Saturday, April 19, 2008

An Ill-Remembered Twentieth Century

Tony Judt at the NY Review of Books:
Today,... we wear the last century rather lightly. To be sure, we have memorialized it everywhere: shrines, inscriptions, "heritage sites," even historical theme parks are all public reminders of "the Past." But the twentieth century that we have chosen to commemorate is curiously out of focus. The overwhelming majority of places of official twentieth-century memory are either avowedly nostalgo-triumphalist—praising famous men and celebrating famous victories—or else, and increasingly, they are opportunities for the recollection of selective suffering.

The twentieth century is thus on the path to becoming a moral memory palace: a pedagogically serviceable Chamber of Historical Horrors whose way stations are labeled "Munich" or "Pearl Harbor," "Auschwitz" or "Gulag," "Armenia" or "Bosnia" or "Rwanda"; with "9/11" as a sort of supererogatory coda, a bloody postscript for those who would forget the lessons of the century or who failed to learn them. The problem with this lapidary representation of the last century as a uniquely horrible time from which we have now, thankfully, emerged is not the description—it was in many ways a truly awful era, an age of brutality and mass suffering perhaps unequaled in the historical record. The problem is the message: that all of that is now behind us, that its meaning is clear, and that we may now advance—unencumbered by past errors—into a different and better era.

But such official commemoration does not enhance our appreciation and awareness of the past. It serves as a substitute, a surrogate. Instead of teaching history we walk children through museums and memorials. Worse still, we encourage them to see the past— and its lessons—through the vector of their ancestors' suffering. Today, the "common" interpretation of the recent past is thus composed of the manifold fragments of separate pasts, each of them (Jewish, Polish, Serb, Armenian, German, Asian-American, Palestinian, Irish, homosexual...) marked by its own distinctive and assertive victimhood.
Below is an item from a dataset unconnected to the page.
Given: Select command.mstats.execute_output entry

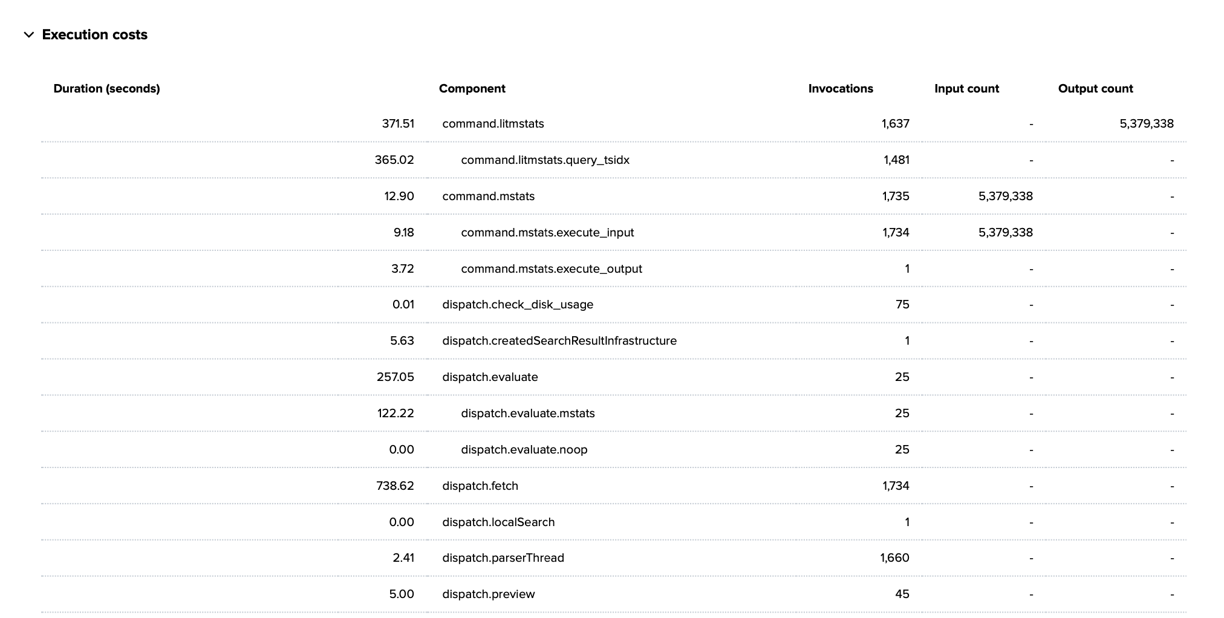Looking at the screenshot, I should [x=551, y=269].
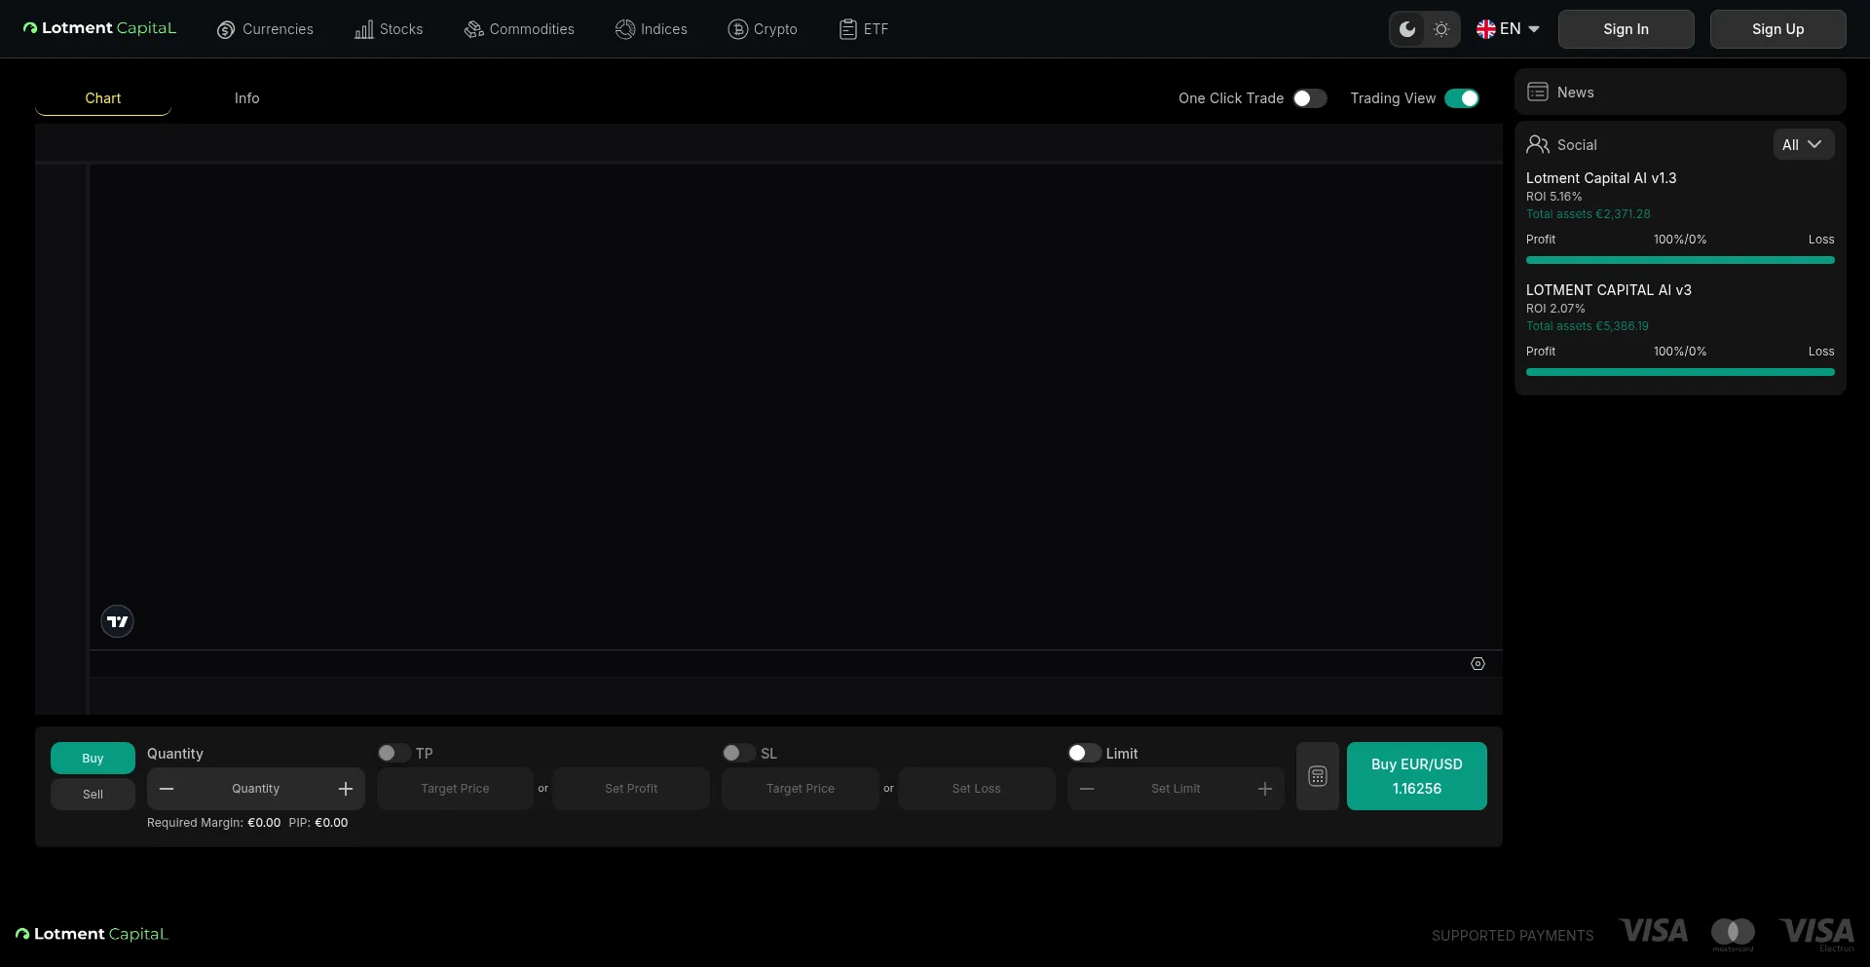Viewport: 1870px width, 967px height.
Task: Open the Currencies market section
Action: (226, 29)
The resulting mosaic does not bind us to a shared past, it separates us from it. Whatever the shortcomings of the national narratives once taught in school, however selective their focus and instrumental their message, they had at least the advantage of providing a nation with past references for present experience. Traditional history, as taught to generations of schoolchildren and college students, gave the present a meaning by reference to the past: today's names, places, inscriptions, ideas, and allusions could be slotted into a memorized narrative of yesterday. In our time, however, this process has gone into reverse. The past now acquires meaning only by reference to our many and often contrasting present concerns...

...the United States today is the only advanced democracy where public figures glorify and exalt the military, a sentiment familiar in Europe before 1945 but quite unknown today. Politicians in the US surround themselves with the symbols and trappings of armed prowess; even in 2008 American commentators excoriate allies that hesitate to engage in armed conflict. I believe it is this contrasting recollection of war and its impact, rather than any structural difference between the US and otherwise comparable countries, which accounts for their dissimilar responses to international challenges today. Indeed, the complacent neoconservative claim that war and conflict are things Americans understand—in contrast to naive Europeans with their pacifistic fantasies —seems to me exactly wrong: it is Europeans (along with Asians and Africans) who understand war all too well. Most Americans have been fortunate enough to live in blissful ignorance of its true significance.